Home > News, Opinion > ABC TV reporter films and angers ‘secret agents;’ one ‘agent’ freaks out

ABC TV reporter films and angers ‘secret agents;’ one ‘agent’ freaks out

Below is a footage by Stephen McDonell while on assignment for ABC TV’s Foreign Correspondent program in China. They were investigating some “underground Christian boom” for airing in Australia. Religion (actually, underground churches) is a sensitive topic, so I can imagine the Chinese government being careful as to not let foreign journalist stir up anything. Apparently, some Chinese security team has been following McDonell, and the reporter finally confronts them. A member of the team freaks out in reaction to being filmed. This whole affair is a bit comical; in tier 1 cities, I imagine these type of folks would be much more experienced. Ever call some customer service department where in the beginning you are reminded the conversation may be recorded for training purposes? That’s what comes to mind for me on this video. McDonell will get catapulted to stardom in the Western press for being part of this ‘news’ – for a while at least – like the guy who got dragged away from Wangfujing.
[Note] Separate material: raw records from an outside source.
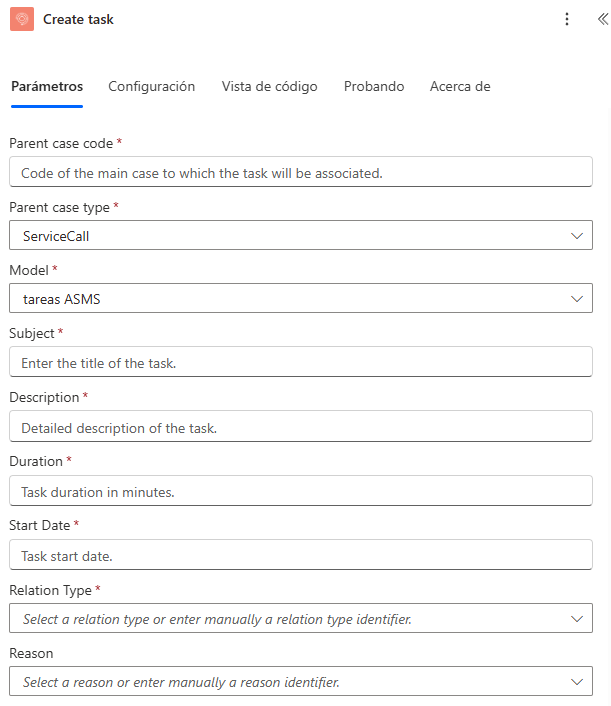Click the Start Date field
The image size is (611, 706).
[300, 555]
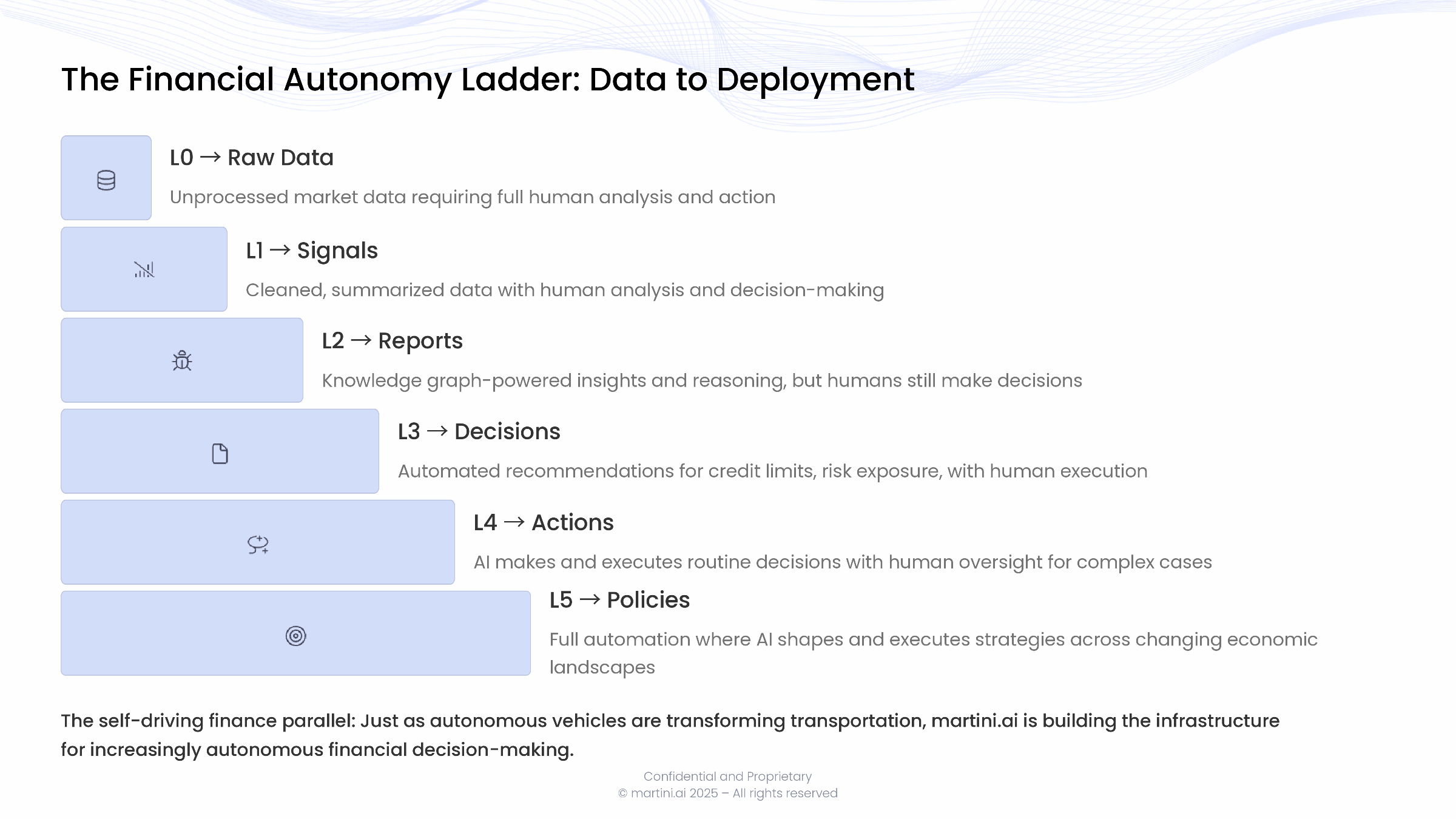Click the arrow in the L5 Policies heading
Viewport: 1456px width, 819px height.
590,599
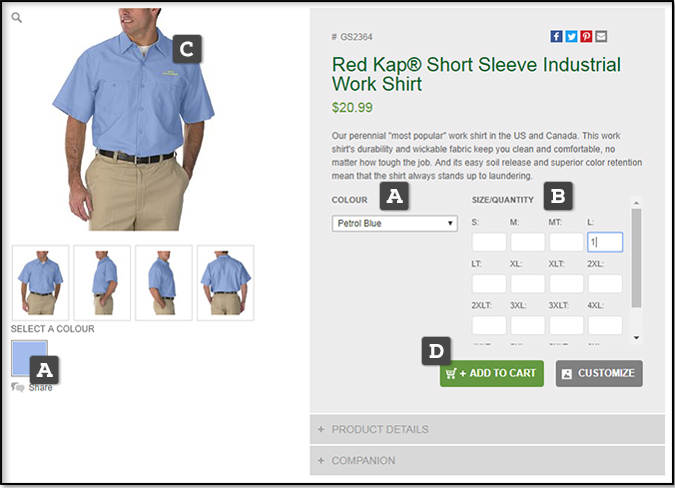Screen dimensions: 675x488
Task: Click the magnifier zoom icon above product image
Action: (x=17, y=17)
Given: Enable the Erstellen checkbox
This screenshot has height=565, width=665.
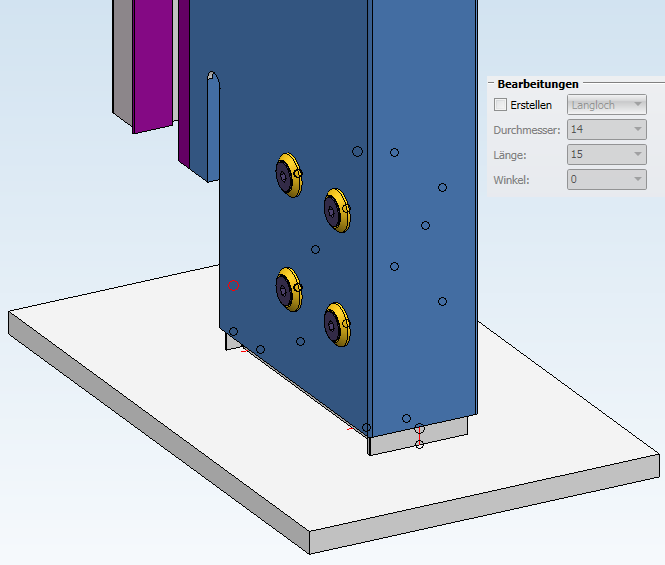Looking at the screenshot, I should [500, 105].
Of course, we are seeing McDonell’s version of this story. He gets the benefit of video editing and putting his spin on it. He might have been given very specific instructions by Chinese authorities. I don’t expect people like McDonell to be forthcoming on anything. So my reaction is based on this video footage alone. If I find anything related from China side, I will share.

  1. pug_ster
    May 25th, 2011 at 17:57 | #1

    Those guys should’ve grabbed his camera and take the tape. Not to mention that Chinese government should have revoked their journalist visas.

  2. May 25th, 2011 at 21:05 | #2

    Stephen has no right to share / take credit for this tape for he did not have permission to videotape the people in the film. The person videotaped is clearly distraught by the videotape. If people ever value privacy, this is it. Otherwise we go with a anything go regime, where as long as you are taped, you are game. Public figures might not be subjected to the protection, but I think private citizens (being a gov’t employee does not make a person a public figure; you need to be a movie star, politician, reporter, etc.) should.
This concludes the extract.